__Directions__
Rewrite the entries below, changing "screenshot" to "screen capture" and keeping everything else the same. Omit the pictures from your answer.

### Data entries ###

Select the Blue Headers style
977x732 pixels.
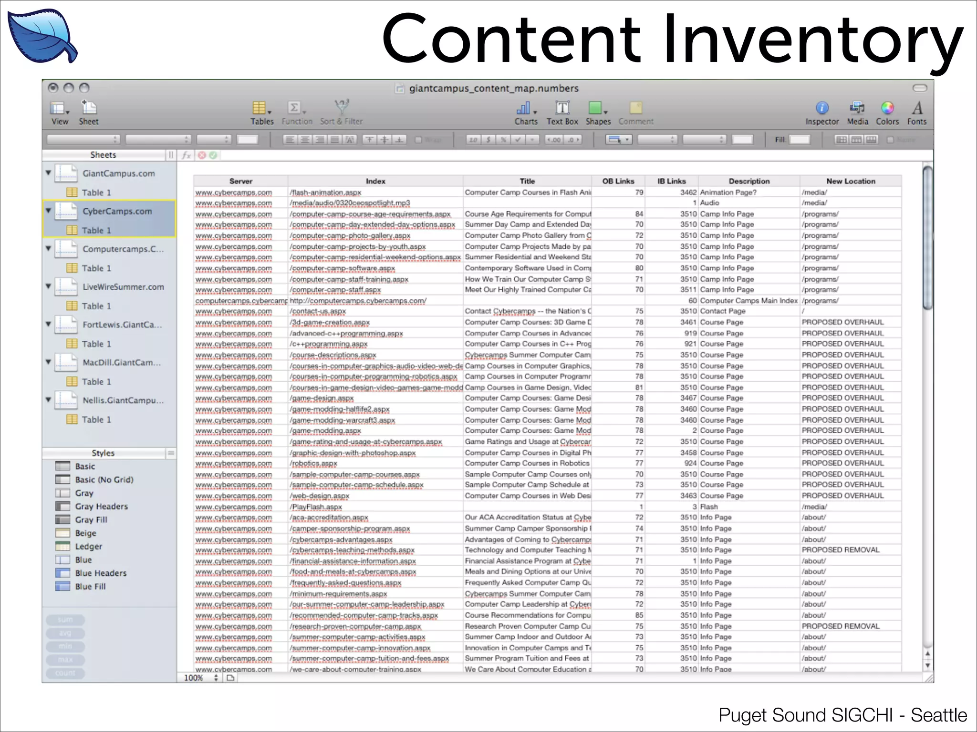click(x=100, y=573)
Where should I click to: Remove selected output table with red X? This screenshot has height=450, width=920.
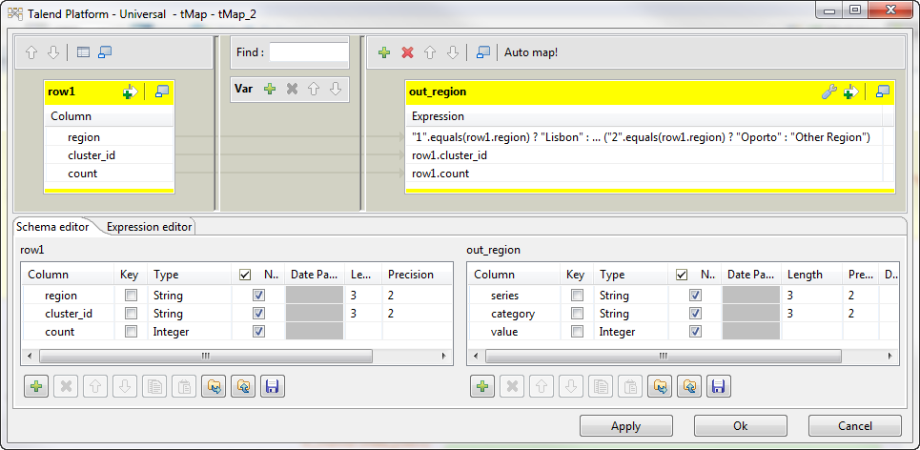point(407,52)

###

__Output of the exercise__
Select the Blue Headers style
977x732 pixels.
click(x=100, y=573)
Where should I click to: Remove selected output table with red X? This screen capture has height=450, width=920.
point(407,52)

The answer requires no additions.